L’application de la loi sur l’e-invoicing requiert une préparation rigoureuse pour garantir une transition réussie. Dans ce cadre, la rédaction d’un cahier des charges est incontournable.
La réforme de la facturation électronique : un changement majeur
La loi sur la facturation électronique entraîne un bouleversement de l’ensemble des process liés à la facturation. Que vous releviez de l’e-invoicing ou de l’e-reporting, la réforme impacte différents services de votre entreprise : achats, facturation, comptabilité, trésorerie, etc.

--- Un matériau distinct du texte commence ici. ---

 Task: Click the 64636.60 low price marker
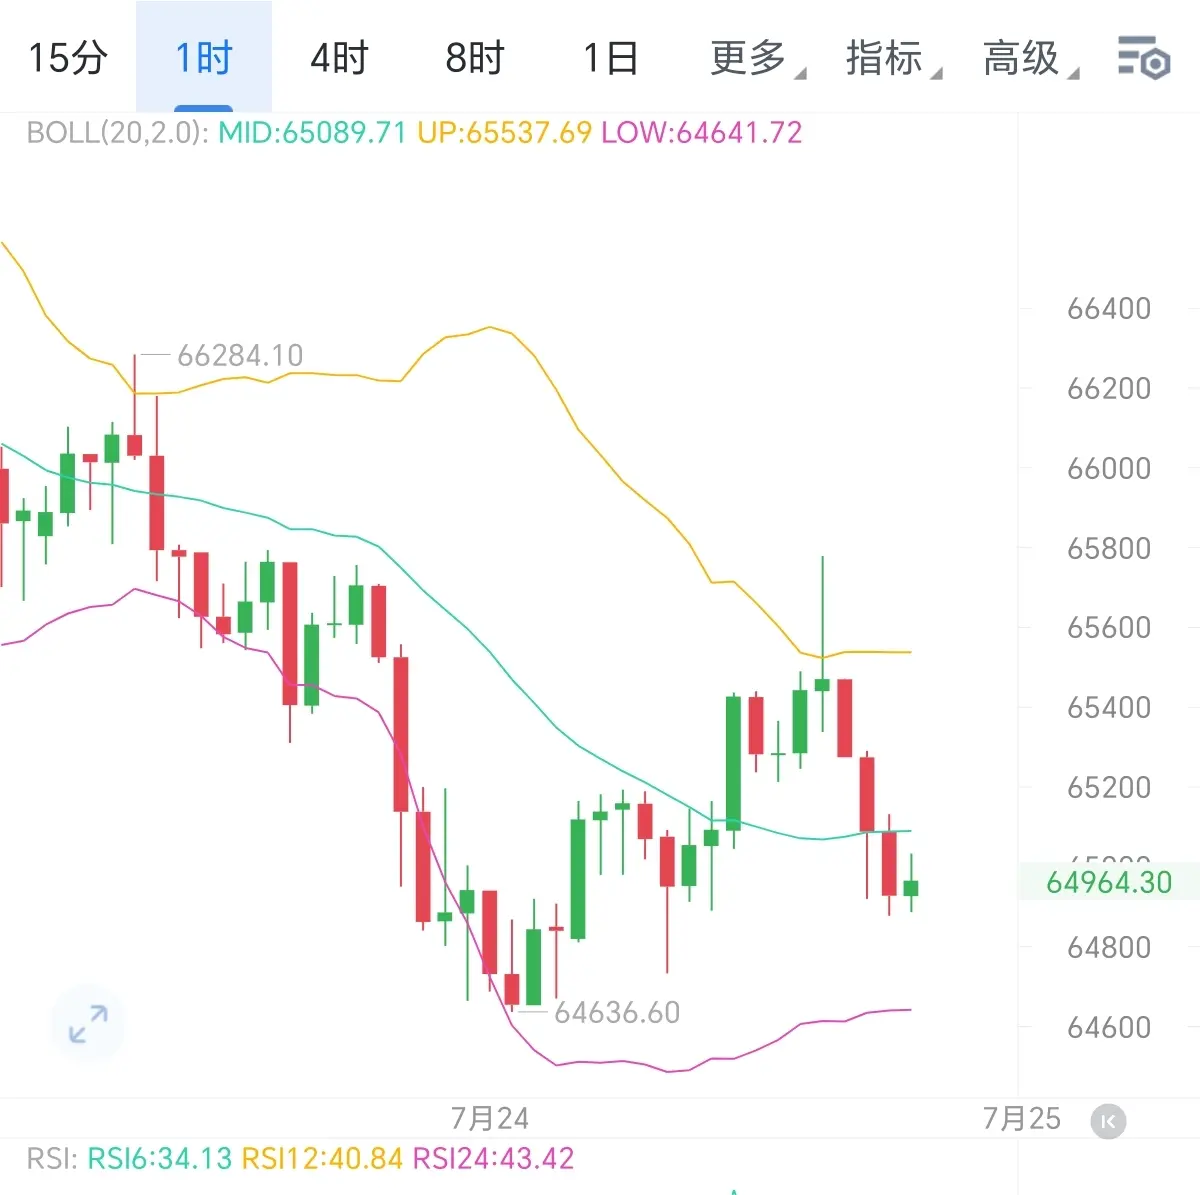[x=617, y=1012]
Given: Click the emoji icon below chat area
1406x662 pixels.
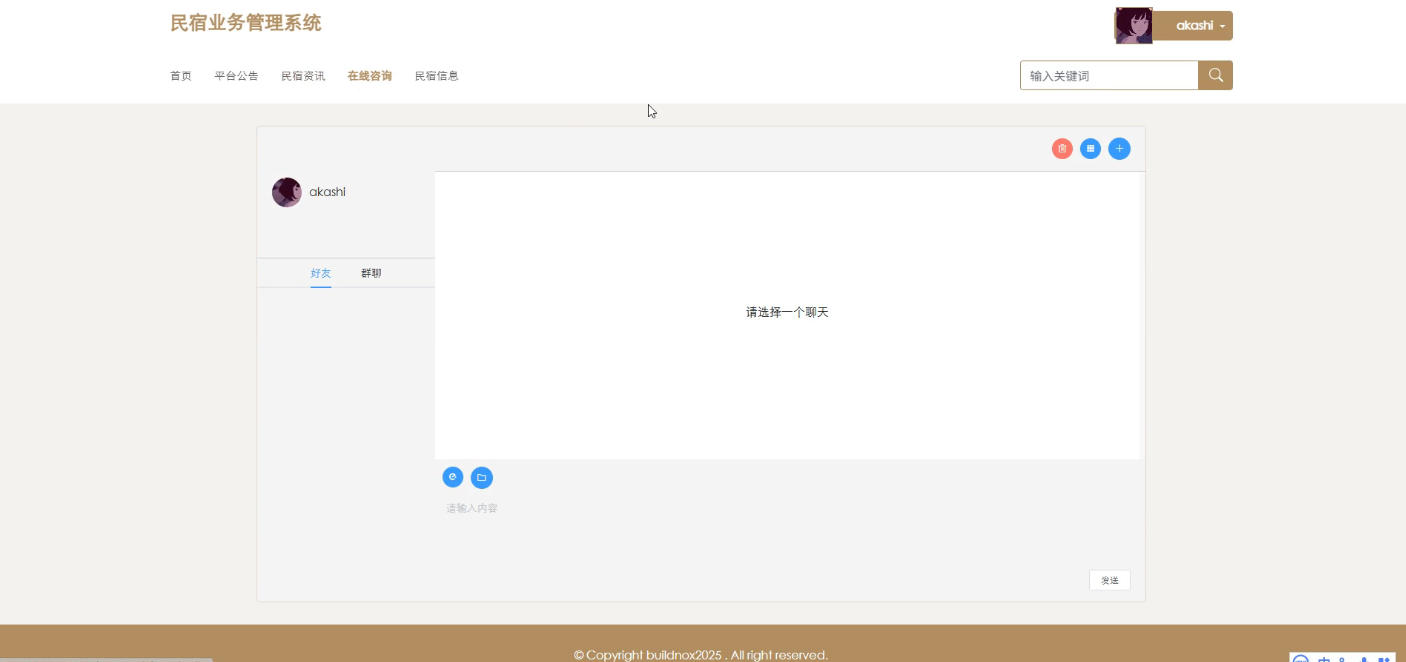Looking at the screenshot, I should (453, 478).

Ces différents pôles devront changer leurs habitudes et apprendre à utiliser de nouveaux outils. Une bonne préparation de cette transition est essentielle, et le choix de votre logiciel de facturation électronique va jouer un rôle central. Il doit évidemment vous permettre de vous conformer aux nouvelles exigences légales, mais aussi de maximiser les avantages liés au passage à l’e-invoicing.
Automatisation de tâches manuelles répétitives.
Gain de temps.
Réduction du risque d’erreurs.
Opportunités d’automatisation (comptabilité, paiements aux fournisseurs, relances des clients, déclarations fiscales, etc.).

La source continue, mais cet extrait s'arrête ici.